I controlli di legittimità-regolarità della Corte dei conti sui bilanci pubblici esulano dal genere dei controlli sulla gestione e, per loro intrinseca natura, non possono essere intestati ad una autonomia speciale. Essi, a differenza di quelli di natura collaborativa, hanno assunto progressivamente caratteri cogenti nei confronti dei destinatari, proprio per prevenire o contrastare gestioni contabili non corrette, suscettibili di alterare l'equilibrio del bilancio (art. 81 Cost.) e di riverberare tali disfunzioni sul conto consolidato delle pubbliche amministrazioni, vanificando conseguentemente la funzione di coordinamento dello Stato finalizzata al rispetto degli obblighi comunitari. Dunque, questo tipo di sindacato è esercitato nell'interesse dello Stato per finalità che riguardano la finanza pubblica nel suo complesso e non può essere confuso e sovrapposto a controlli esercitati da un ente ad autonomia speciale. (Precedenti citati: sentenze n. 80 del 2017, n. 40 del 2014, n. 39 del 2014 e n. 60 del 2013).

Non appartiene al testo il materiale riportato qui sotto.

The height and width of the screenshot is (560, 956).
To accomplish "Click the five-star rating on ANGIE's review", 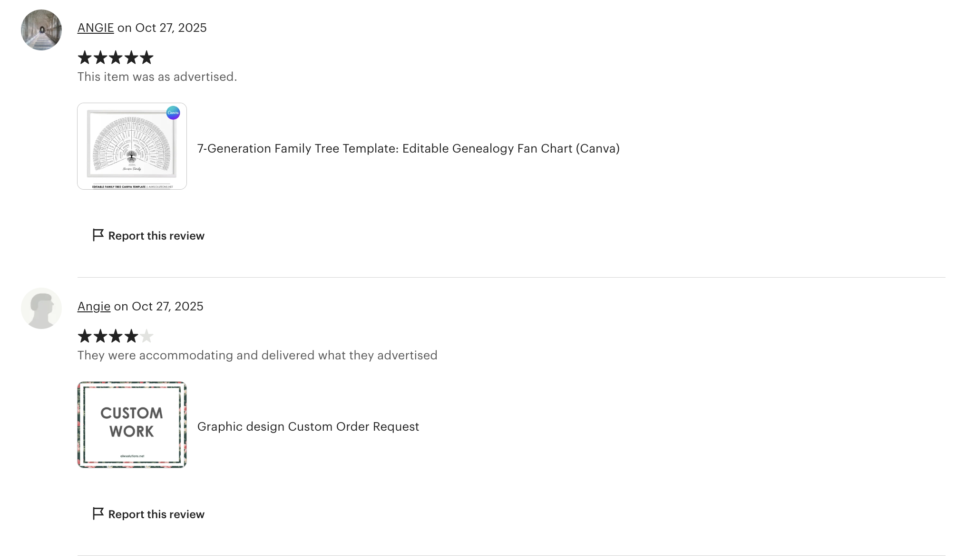I will (x=116, y=58).
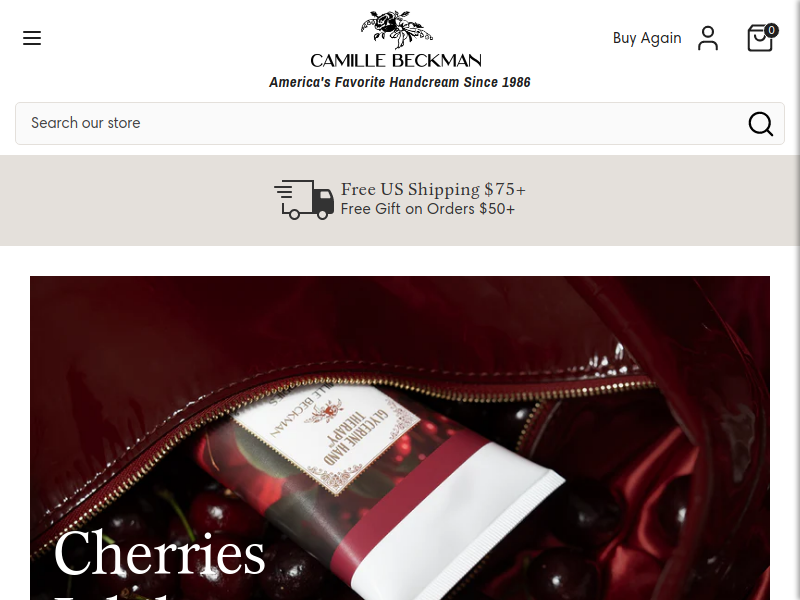Click the cart item count badge
Image resolution: width=800 pixels, height=600 pixels.
[x=771, y=30]
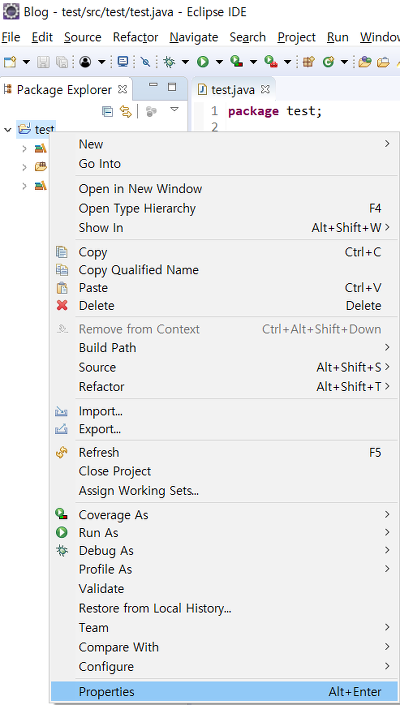Screen dimensions: 400x705
Task: Select Properties in the context menu
Action: (x=224, y=692)
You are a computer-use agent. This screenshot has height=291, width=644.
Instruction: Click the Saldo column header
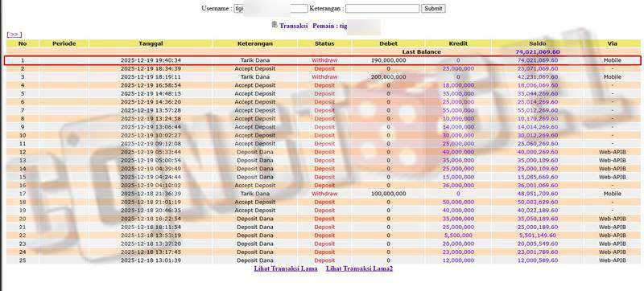(537, 43)
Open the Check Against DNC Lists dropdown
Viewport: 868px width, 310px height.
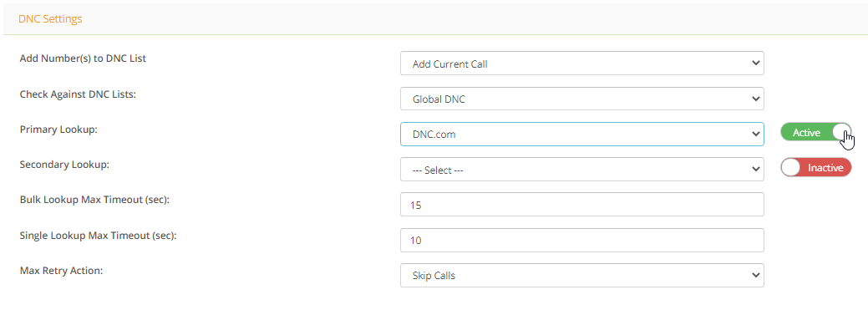click(581, 99)
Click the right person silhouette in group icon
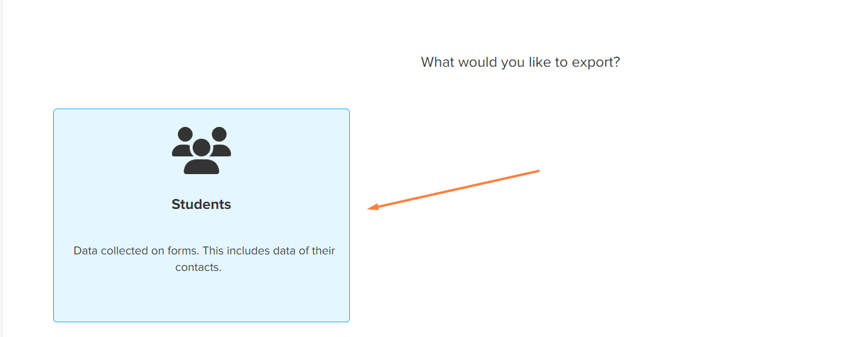Image resolution: width=868 pixels, height=337 pixels. click(x=221, y=142)
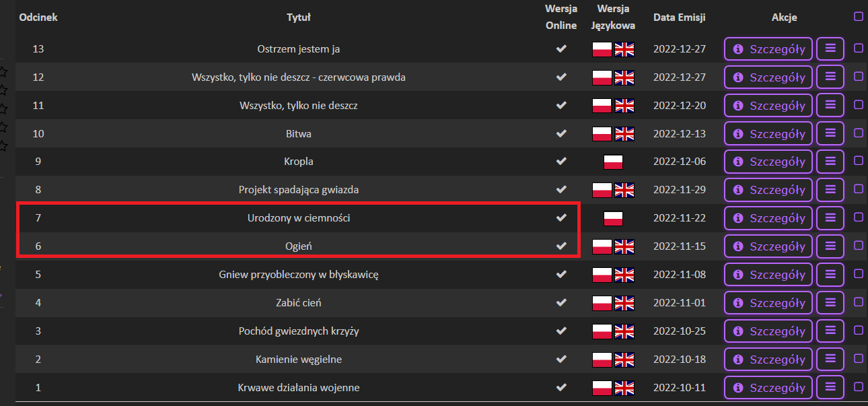The image size is (868, 406).
Task: Click the title Ostrzem jestem ja
Action: pyautogui.click(x=299, y=49)
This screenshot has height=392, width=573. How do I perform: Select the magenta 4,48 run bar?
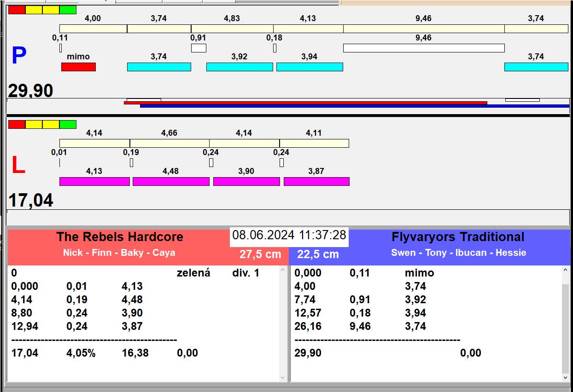click(x=171, y=181)
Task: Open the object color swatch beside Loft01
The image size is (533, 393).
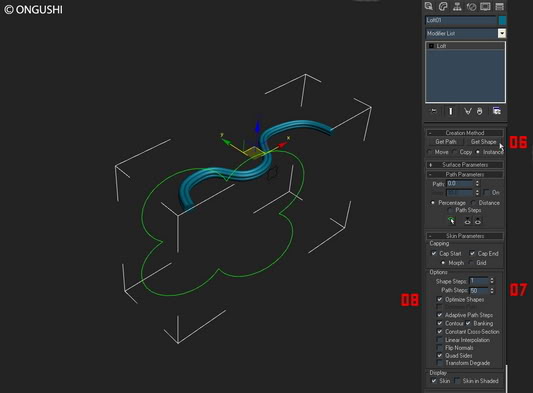Action: click(x=502, y=20)
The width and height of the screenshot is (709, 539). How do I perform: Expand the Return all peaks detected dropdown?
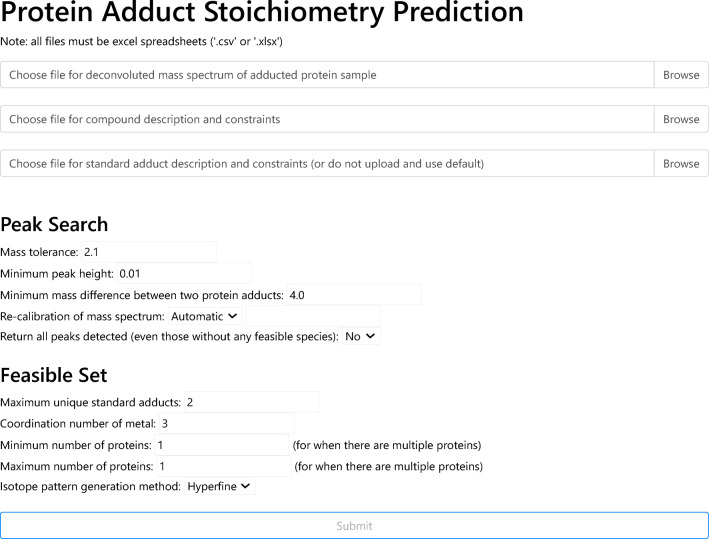(x=361, y=337)
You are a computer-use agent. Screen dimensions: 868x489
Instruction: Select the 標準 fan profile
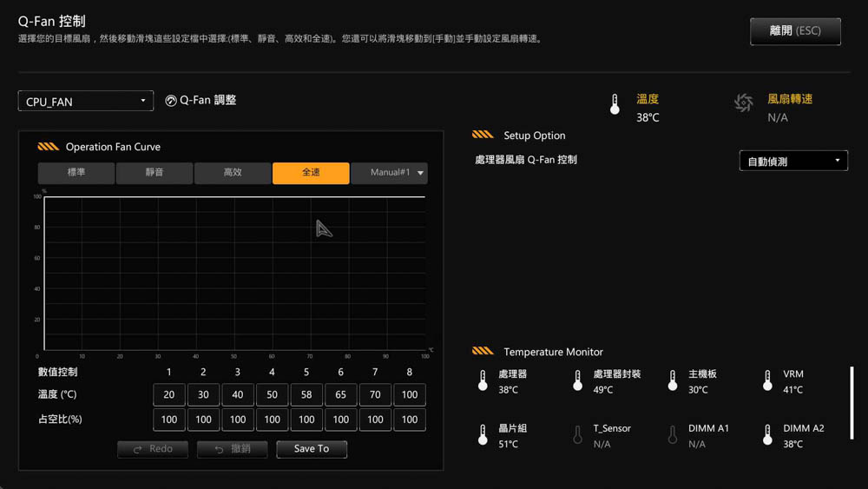pyautogui.click(x=76, y=173)
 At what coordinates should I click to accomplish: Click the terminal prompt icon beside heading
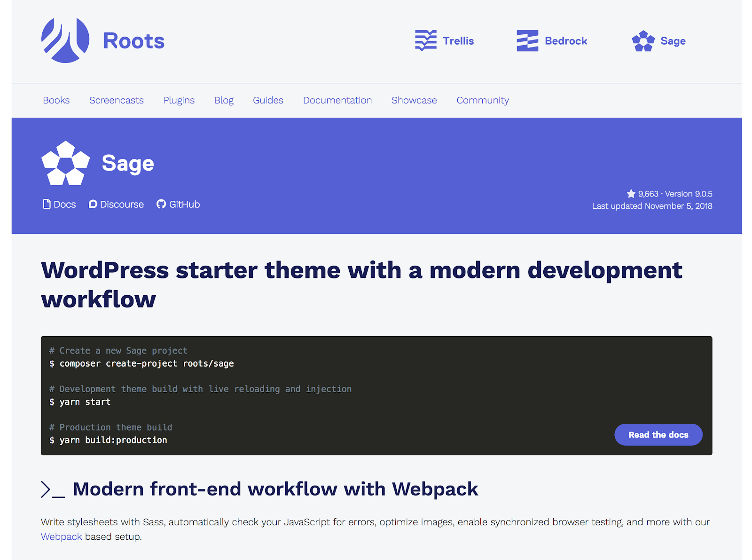(x=52, y=489)
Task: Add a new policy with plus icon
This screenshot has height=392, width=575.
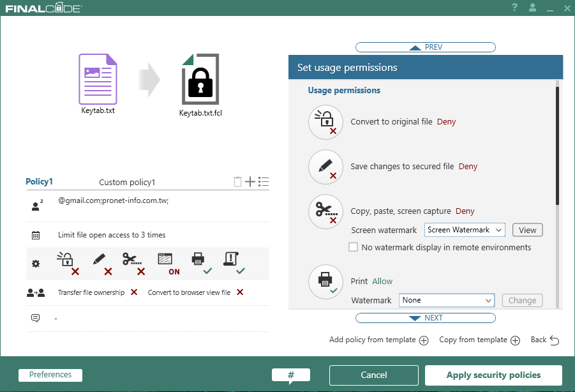Action: (x=250, y=182)
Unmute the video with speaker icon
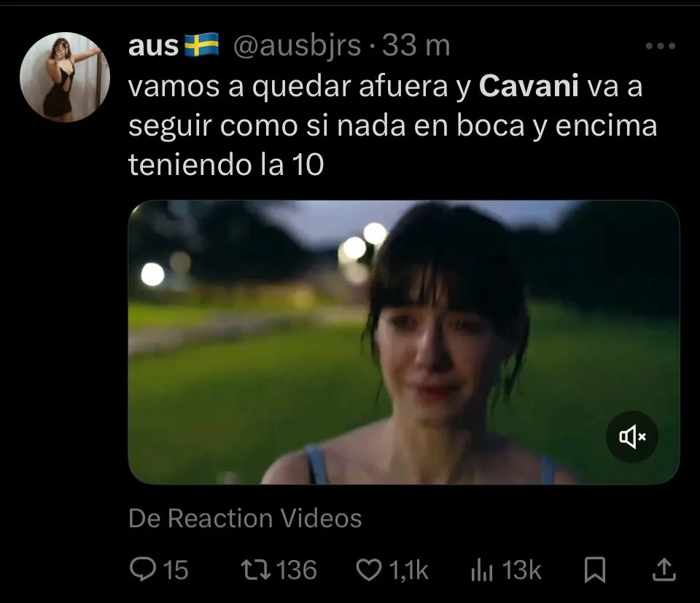This screenshot has height=603, width=700. [631, 437]
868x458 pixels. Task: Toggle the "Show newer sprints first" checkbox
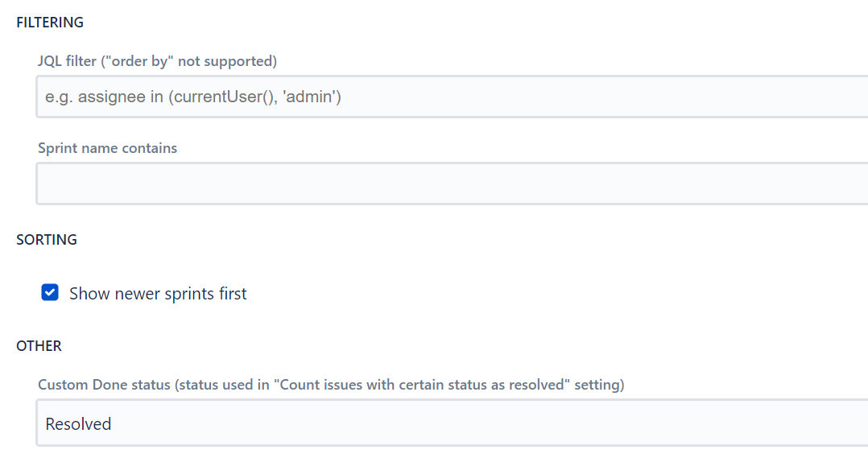point(50,293)
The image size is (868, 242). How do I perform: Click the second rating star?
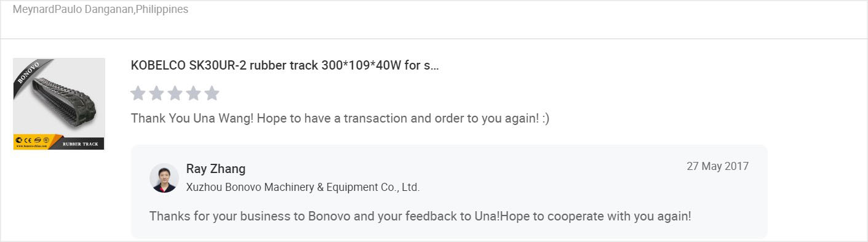pyautogui.click(x=157, y=93)
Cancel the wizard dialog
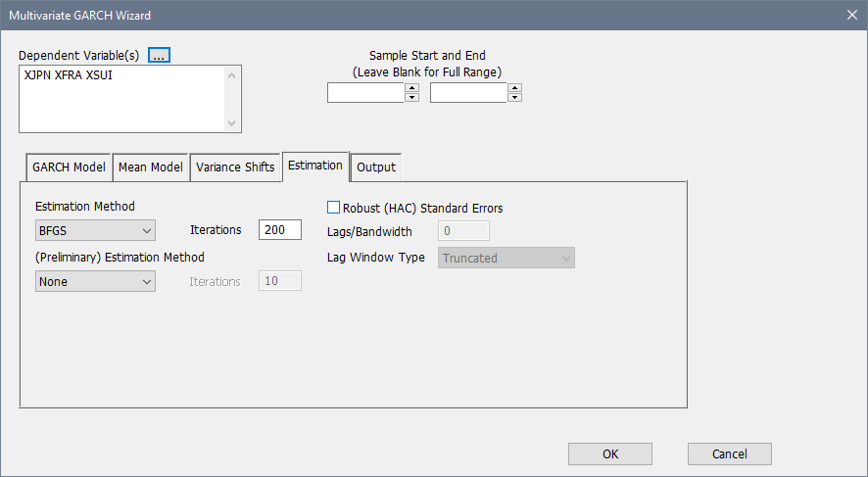 (729, 453)
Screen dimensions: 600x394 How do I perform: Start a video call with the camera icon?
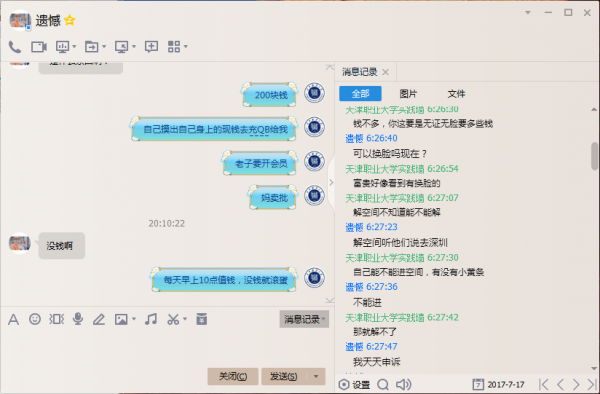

I controlli di legittimità sui bilanci degli enti locali - a differenza di quelli collaborativi sulla gestione - sono strumentali al rispetto degli obblighi che lo Stato ha assunto nei confronti dell'Unione europea in ordine alle politiche di bilancio e, in questa prospettiva, funzionale ai principi di coordinamento e di armonizzazione dei conti pubblici, detti controlli si giustificano in ragione dei caratteri di neutralità e indipendenza del controllo di legittimità della Corte dei conti. (Precedente citato: sentenza n. 39 del 2014).